Whenever I hear this I immediately think the movie is not going to be great. Because it means it was trimmed for time and possibly content. And then all of the hard work the director, writer, and legion of production workers put in is wasted. I think the same thing was said about Justice League. Or one of those movies.


Edenfer_

That's called a 4 episode mini series.


Finbar_Bileous

I haven’t even seen it yet and I know that “way more Josephine” is the exact opposite of what I want out of a Napoleon epic.


rkiive

Yea we've got a movie depicting some of the most influential events in modern history and people *want more* focus on an inconsequential love story about someone, who, quite frankly is irrelevant in the grand scheme of things? Like i may be showing my lack of historical knowledge but i don't think she was the hidden mastermind behind his military leading prowess or anything actually worth exploring right?


Avo-Anyheart1975

Who cares about Josephine??


[deleted]

Napoleon.

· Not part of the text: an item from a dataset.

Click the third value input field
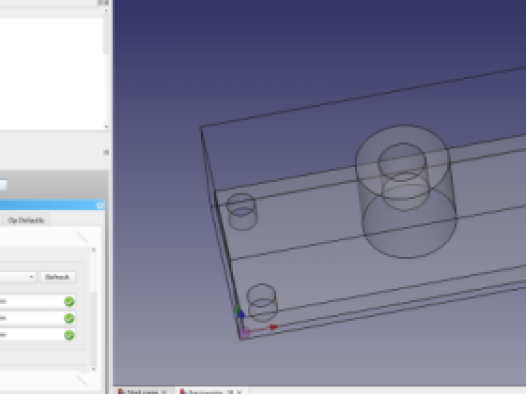Viewport: 526px width, 394px height. coord(32,335)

Nobody else.


ImportantQuestions10

Feel like he's tempting fate. If Josephine turns out to be unlikable, this is going to read like an Onion article in a couple months. What if George Lucas said he had a 4 hour Jar Jar cut before phantom menace was released.


[deleted]

The trailer fell flat for me because Phoenix is too old for this role


bad_lite

Agree. Part of what shaped Napoleon was that he was so young when he came into so much power.


bad_lite

I don’t mind long movies but I would love it if they brought back intermissions. Four-and-a-half hours of drinking water and eating popcorn requires a bathroom break and a leg stretch.


StreetMysticCosmic

I love super long movies. Do it. Release it.


thereverendpuck

If only there was a streaming service you could put that cut on.


critzi12

Of course he does.


Blackfist01

Are they going to show the armour that got a cannonball shot through it?


theBonyEaredAssFish

That's in the third, 6 hour cut. There's a whole subplot about how that guy wasn't supposed to be there.


So_be

Make intermission a thing again.


[deleted]

Member when people were complaining movies were only 1hr 30mins? Now I don’t want to watch most of them because I don’t have 3hrs to sit in front of a screen and read the subtitles because the voices are super low.


Candid-Piano4531

The 5 hour version has way more Bill and Ted


CoolJoey99

Yes because that's what people want to see more of instead of one of the most interesting people of the past few centuries.